__What you need to do__
Which lines below contain the word "agent", matching case exactly? Copy out each of those lines in full.
------ Data provided ------
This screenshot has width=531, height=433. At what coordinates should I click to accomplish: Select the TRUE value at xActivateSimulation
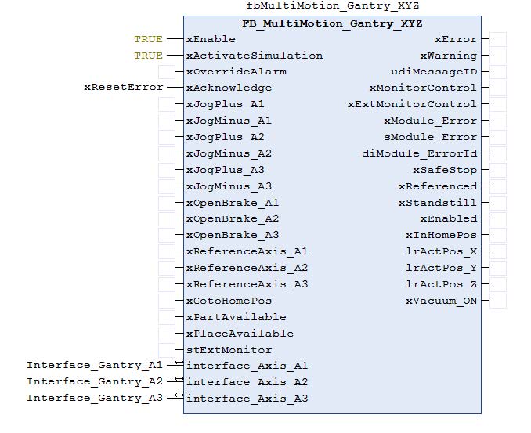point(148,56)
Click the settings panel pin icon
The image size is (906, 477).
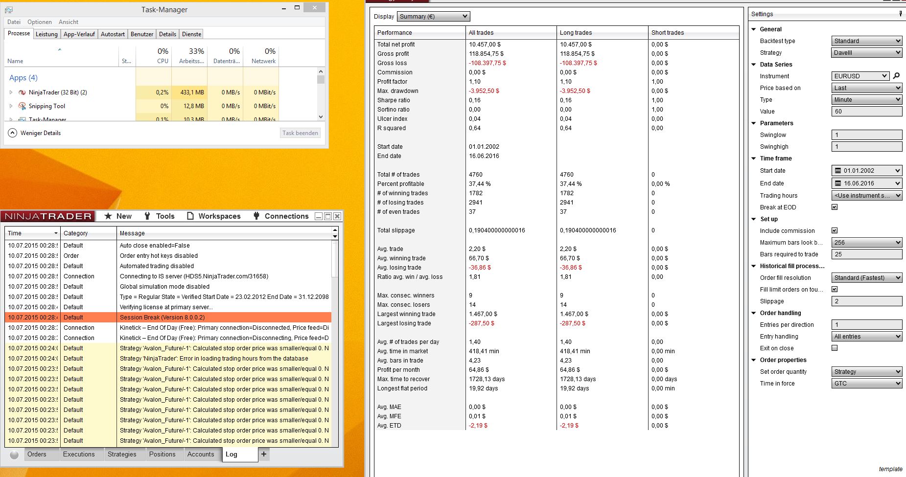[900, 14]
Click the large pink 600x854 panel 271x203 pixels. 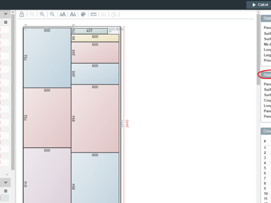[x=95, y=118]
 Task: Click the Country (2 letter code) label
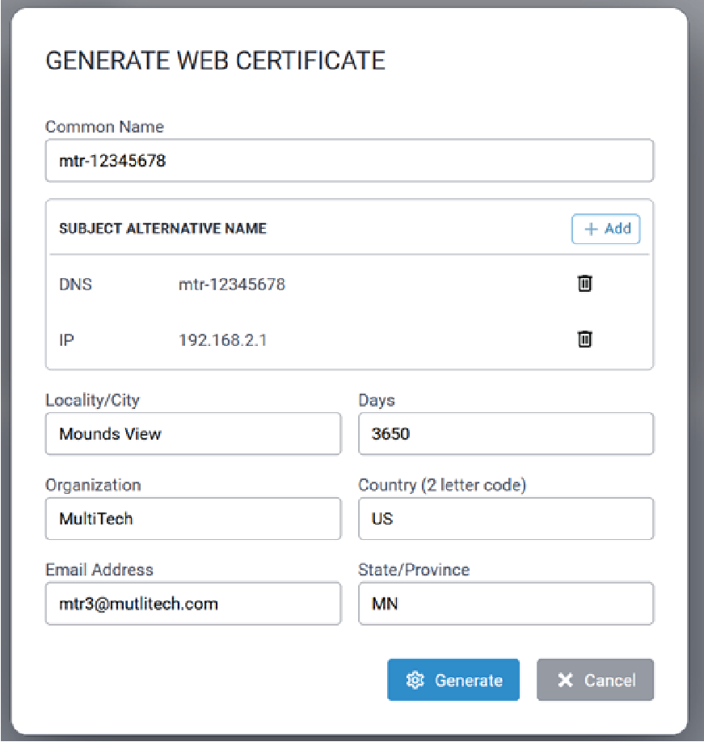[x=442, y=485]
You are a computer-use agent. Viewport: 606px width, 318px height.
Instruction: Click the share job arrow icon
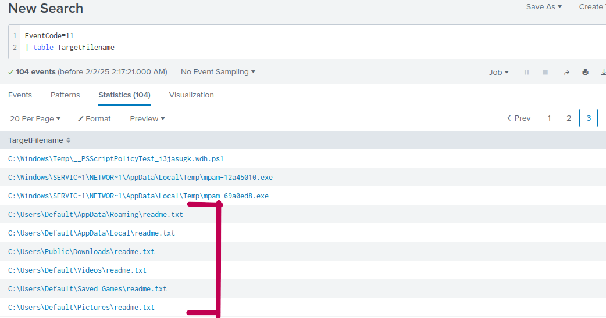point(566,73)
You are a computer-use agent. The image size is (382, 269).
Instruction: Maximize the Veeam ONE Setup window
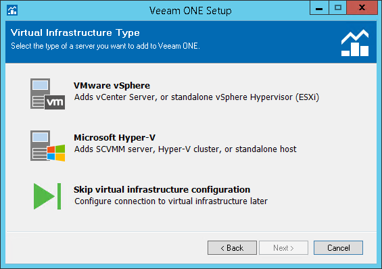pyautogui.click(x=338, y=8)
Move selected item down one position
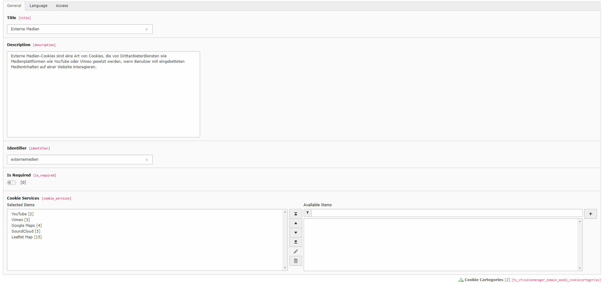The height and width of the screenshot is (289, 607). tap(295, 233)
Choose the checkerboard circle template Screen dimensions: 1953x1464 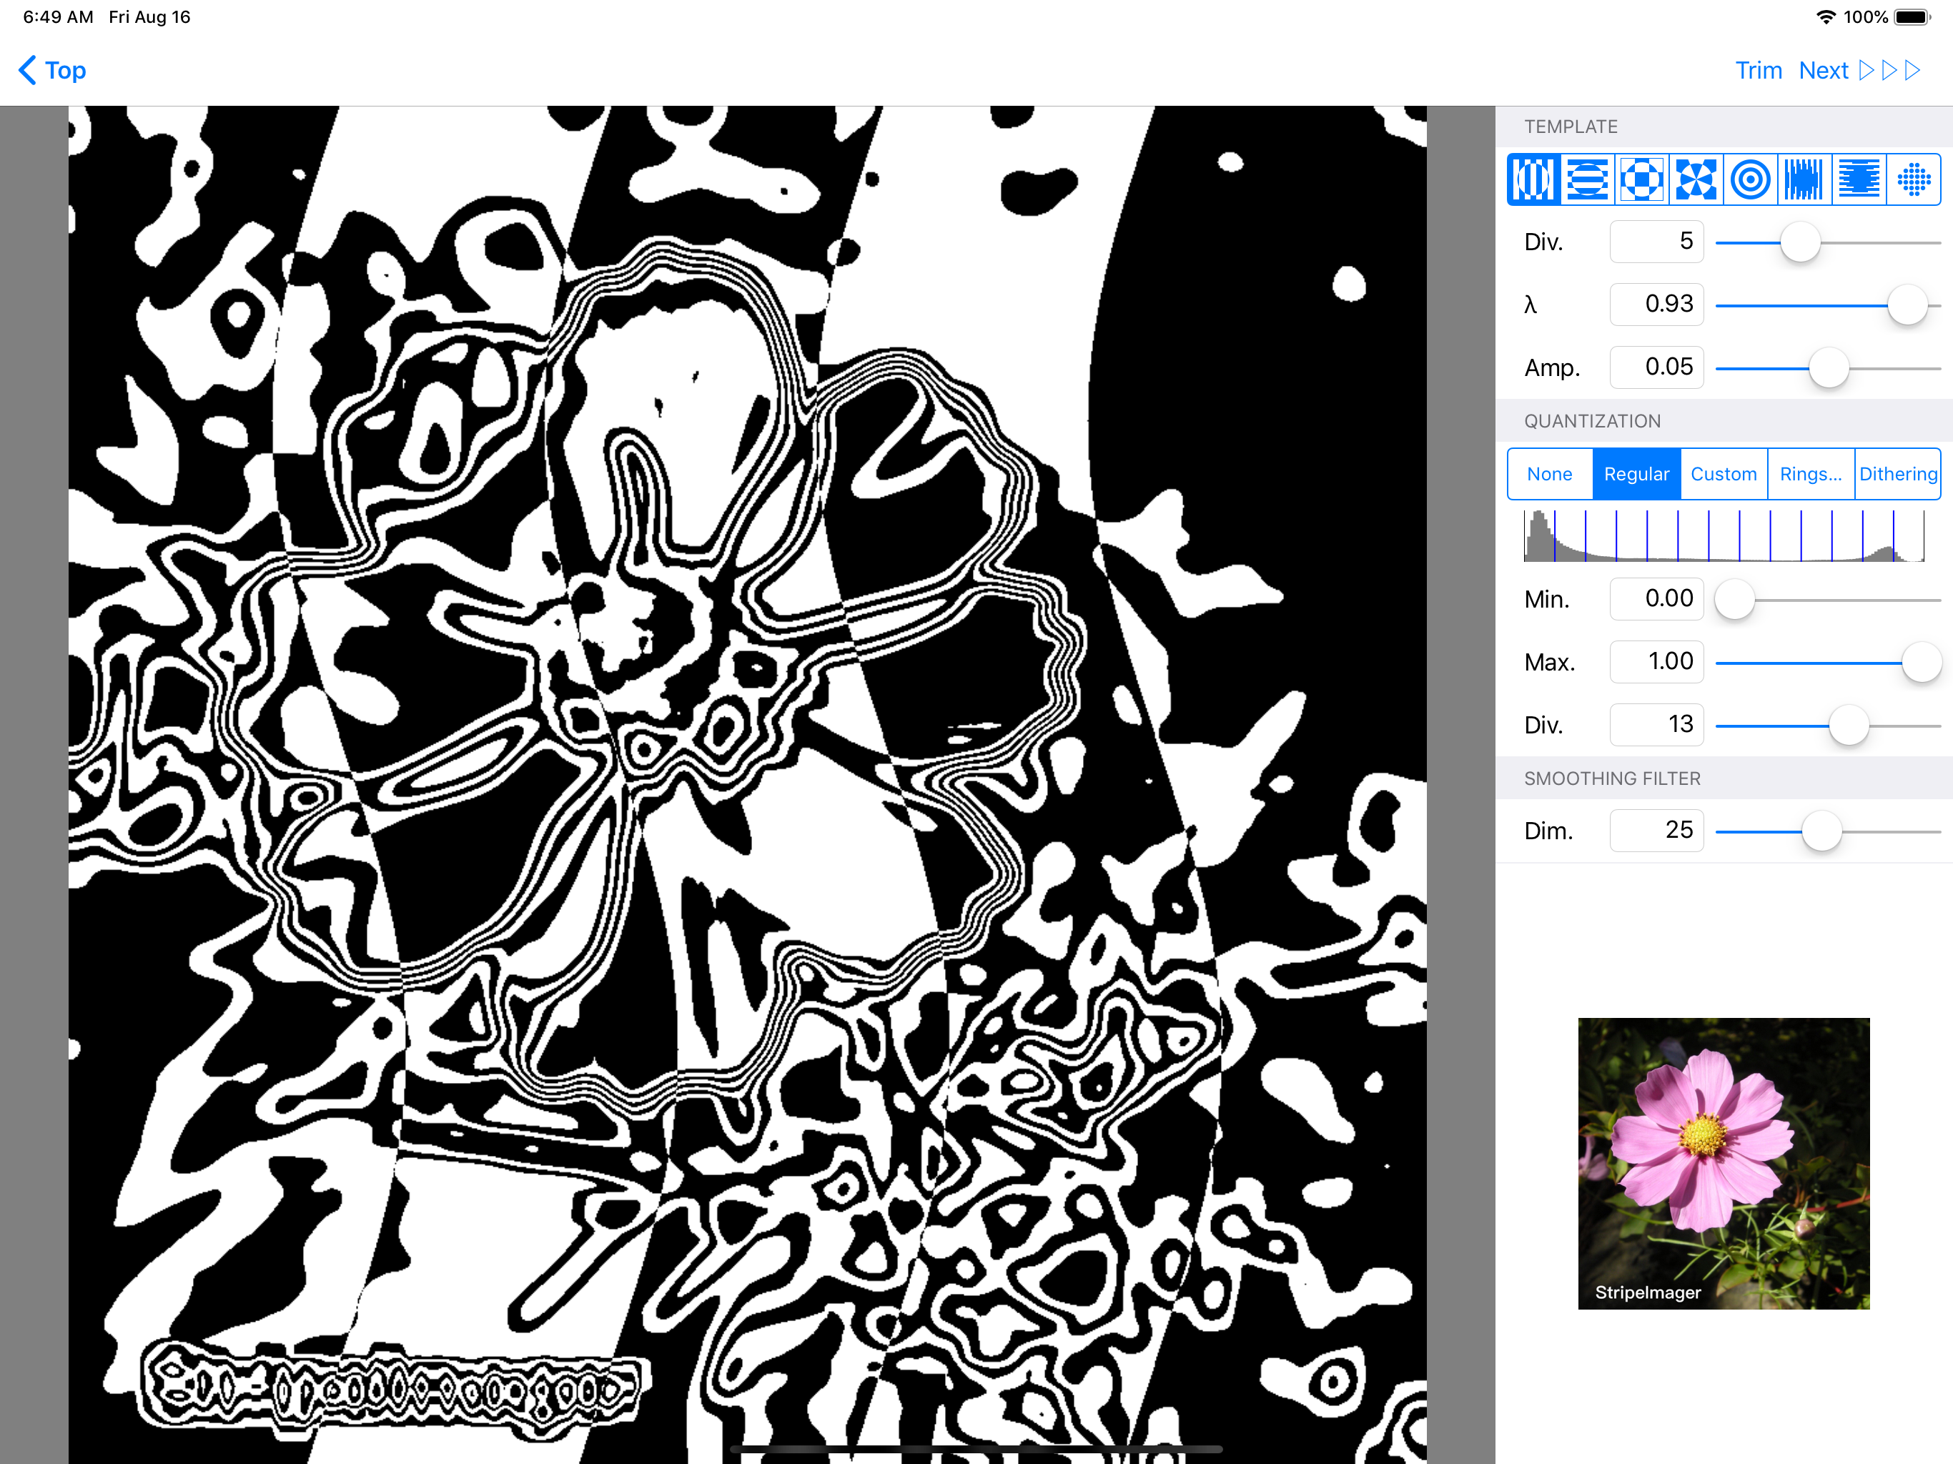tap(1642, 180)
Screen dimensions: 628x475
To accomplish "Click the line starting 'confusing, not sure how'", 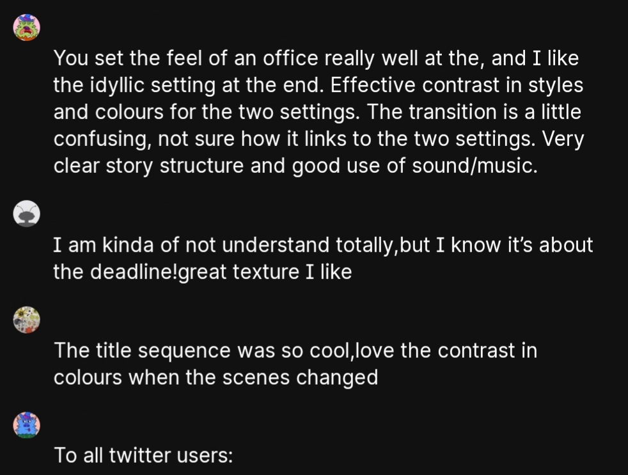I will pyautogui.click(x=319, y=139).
------
__Problem solution__
You are a computer-use agent. Viewport: 606px width, 318px height.
You are a computer-use agent. The image size is (382, 269).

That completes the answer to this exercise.